ギュッと力を込めて、バンの服の裾を掴んで嗚咽を上げながら言う。そんな私の様子を見て、思わず苦笑した。

「何言ってんの、お前…俺はここにいるから、大丈夫だぞ」
「バン…私、目の前から消えてしまうのが嫌なんだよぉ…」

ヒックヒック、と嗚咽を上げながら号泣している私の背中を擦りながら、黙って聞いていた。
いつも酔っ払って、たまに私の話を聞いてくれるバン…そんな彼を見ていて、酒を飲むのはいいって思っていても飲みすぎは良くない。

(バン…いつだって、私を助けてくれた…時には見守ってくれたりもしたっけ…)

バンは酒を飲んで帰ることが多く、飲み会に連れ回されることもあった。
時には、私がその場所まで迎えに行ってあげたり…そんなこんなでバンに付き合ったりもした。
死んだ兄の氷介の代わりとして、私の様子を見守ってくれる兄貴的存在だった…そんな彼のことが大好きになっていったのは覚えている。

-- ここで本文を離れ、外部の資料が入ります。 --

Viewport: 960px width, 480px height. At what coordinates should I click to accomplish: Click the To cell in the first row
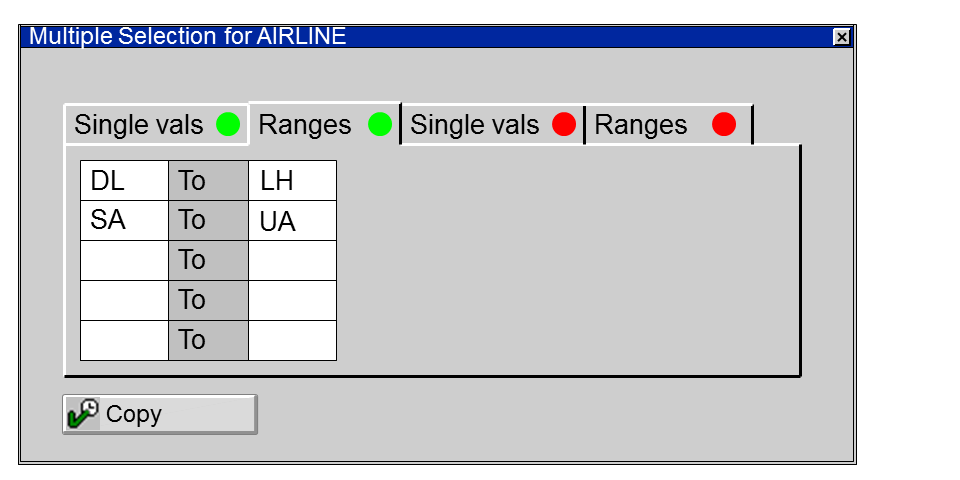tap(208, 181)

「バーカ、そんなこと思ってんならさぁ…俺が傍に居るから、心配しなくても大丈夫だって」
「バン…私のこと…今でも心配してくれてんの?」
「心配してるよ、お前がいきなり無茶なことしでかしそうだからさ。俺だって、ハルのことを気にしてんだぞォ〜」

いきなり無茶なことをしでかすって…確かに当たってる、しっかり私のことを見抜いている。
バンは私のことを心配して気遣ってくれて、探してくれたりもしたっけ…それで怒られたこともあったし、懐かしく感じた。

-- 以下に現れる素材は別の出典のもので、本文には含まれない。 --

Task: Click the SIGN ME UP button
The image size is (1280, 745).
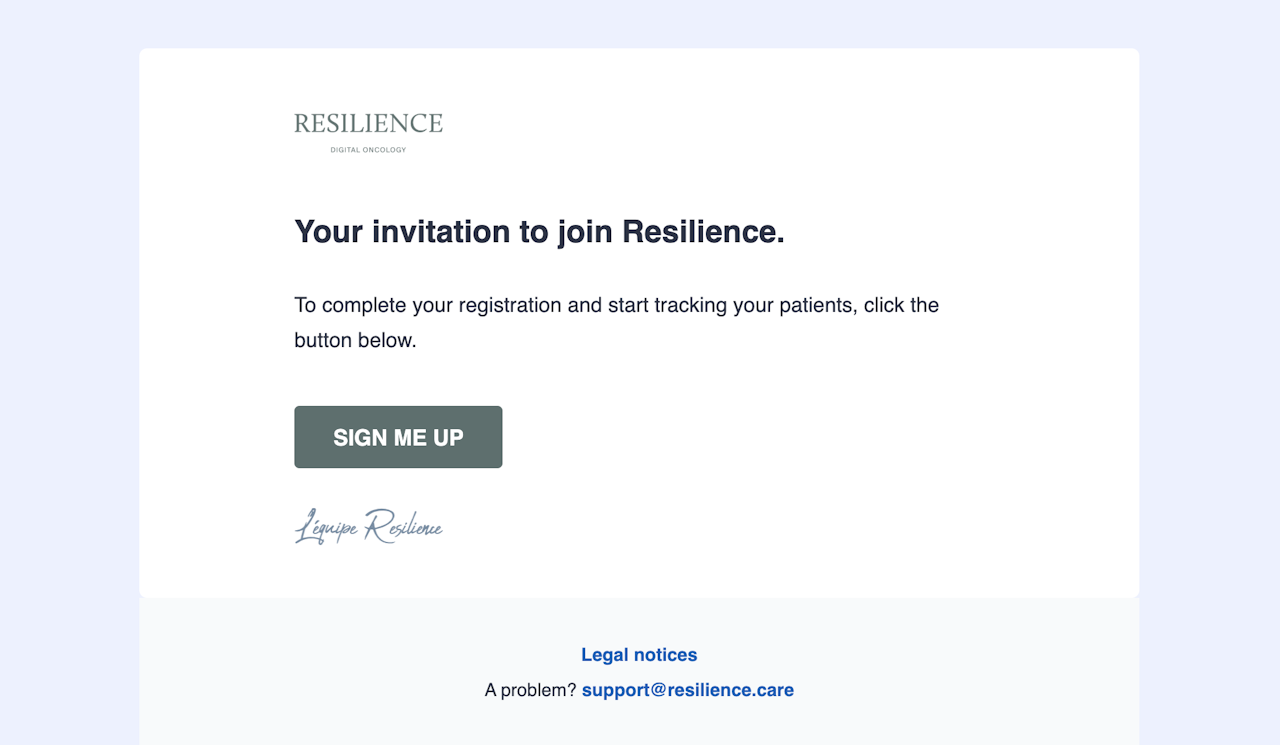Action: pyautogui.click(x=398, y=437)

「俺がどんなに心配してんのか、分かってねぇだろ…っていうかさ、お前は本当に無茶なことしでかすんだからなぁ」
「ごめんなさい…っていうか、バンに怒られたくなかったのは確かだけどね」
「何でそうなるんだよ。俺は気にしたことねぇし、ルークたちにも迷惑かけたことあったか?」
「…っ、ルークたちには…うん、そんなこともあったりするかな」

あはは、と笑いながら流そうとした矢先…バンは私の頭をパシッと優しく叩いた。
本当に無茶なことをしでかしたことがあるのか…というようなしぐさを見せていた。

「お前、ホントに無茶なことしでかしたの…アメリカで?」
「うん、ちょっとね…日本に帰る前だったから、ルークたちには迷惑かけたかなーって…」

アメリカで何をしでかしたのかは…想像にお任せしてもらおうかなって思ったりする。
まぁ、バンたちが居たから良かったと思っている…辛くなった時はバンに愚痴を聞いてもらっていたから、彼と話すのが唯一の楽しみだ。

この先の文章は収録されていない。